Start of SOURCE EXCERPT
Russell shared of the Songs of Our Native Daughters project, “I went into that project having been through an almost three-year writer’s block that began after I became a mother for the first time, when I gave birth to my daughter Ida. I just fell silent. I think I really understood on a deep level how urgent it all is, and that what I chose to say had to mean something — and that she would hear it, and future generations would potentially hear it. The intensity of understanding that I was stepping into the stream of ancestors, and I want to be a good one… I got overwhelmed by it all and I stopped writing. I really thought that maybe my time as a writer was done.”
That changed, she said, when she (along with Amythyst) got the call to do the songs for the Songs of Our Native Daughters project. “I wrote or co-wrote seven songs on that record and I wasn’t able to stop,” she recalled. “There was just this sort of dammed up impetus of so many things I needed to say.”
The Next Chapter
Russell noted that her curation of the Newport Folk Festival set earlier this year was inspired by folk heroine Odetta, who played in the earliest days of the Newport Folk Festival — at one moment during the panel, she paused to point to a photo of Odetta on the wall behind her. This year’s set proved that as the Americana genre as a whole continues taking steps toward greater inclusivity, a new generation of Black female artists stand ready to continue Odetta’s legacy. Russell says she hopes to have Once and Future Sounds: Roots and Revolution presented in different cities, with different curators and collaborators in each city. She hopes to stage it next year at Nashville, Tenn.’s Ryman Auditorium and make it into a film.
End of SOURCE EXCERPT
• [GIVEN INSTRUCTION]:
According to the Russell excerpt, how many songs did Russell write or co-write on the Songs of Our Native Daughters record? The data that follows is separate material with no connection to the Russell excerpt.
Start of DATASET ENTRIES
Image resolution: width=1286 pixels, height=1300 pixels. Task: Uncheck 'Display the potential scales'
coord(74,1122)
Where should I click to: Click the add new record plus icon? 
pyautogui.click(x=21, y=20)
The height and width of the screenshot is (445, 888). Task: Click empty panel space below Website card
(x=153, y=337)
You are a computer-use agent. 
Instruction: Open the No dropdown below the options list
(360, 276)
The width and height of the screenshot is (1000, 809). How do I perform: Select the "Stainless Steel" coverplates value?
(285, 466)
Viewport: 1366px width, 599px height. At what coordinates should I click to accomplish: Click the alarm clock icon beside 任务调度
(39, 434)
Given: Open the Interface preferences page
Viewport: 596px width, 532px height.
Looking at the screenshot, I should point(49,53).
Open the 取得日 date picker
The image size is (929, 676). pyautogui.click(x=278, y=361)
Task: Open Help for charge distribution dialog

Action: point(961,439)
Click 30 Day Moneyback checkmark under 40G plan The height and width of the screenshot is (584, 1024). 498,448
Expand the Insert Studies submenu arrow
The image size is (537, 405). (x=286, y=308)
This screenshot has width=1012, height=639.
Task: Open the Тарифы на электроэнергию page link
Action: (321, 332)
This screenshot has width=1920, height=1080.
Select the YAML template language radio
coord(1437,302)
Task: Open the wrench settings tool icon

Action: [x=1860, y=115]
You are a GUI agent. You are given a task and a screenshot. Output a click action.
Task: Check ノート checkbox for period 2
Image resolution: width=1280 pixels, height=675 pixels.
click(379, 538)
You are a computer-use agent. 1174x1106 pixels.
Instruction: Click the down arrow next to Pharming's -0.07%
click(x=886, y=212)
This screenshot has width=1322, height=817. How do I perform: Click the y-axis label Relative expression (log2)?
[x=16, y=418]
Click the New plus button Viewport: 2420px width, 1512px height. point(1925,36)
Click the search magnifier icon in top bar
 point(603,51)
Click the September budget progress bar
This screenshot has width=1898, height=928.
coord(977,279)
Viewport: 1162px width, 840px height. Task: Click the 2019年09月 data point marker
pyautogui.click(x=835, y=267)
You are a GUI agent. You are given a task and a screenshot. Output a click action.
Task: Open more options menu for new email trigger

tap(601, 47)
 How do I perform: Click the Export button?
End of DATASET ENTRIES
• [REPLY TO THE EXERCISE]:
Seven songs.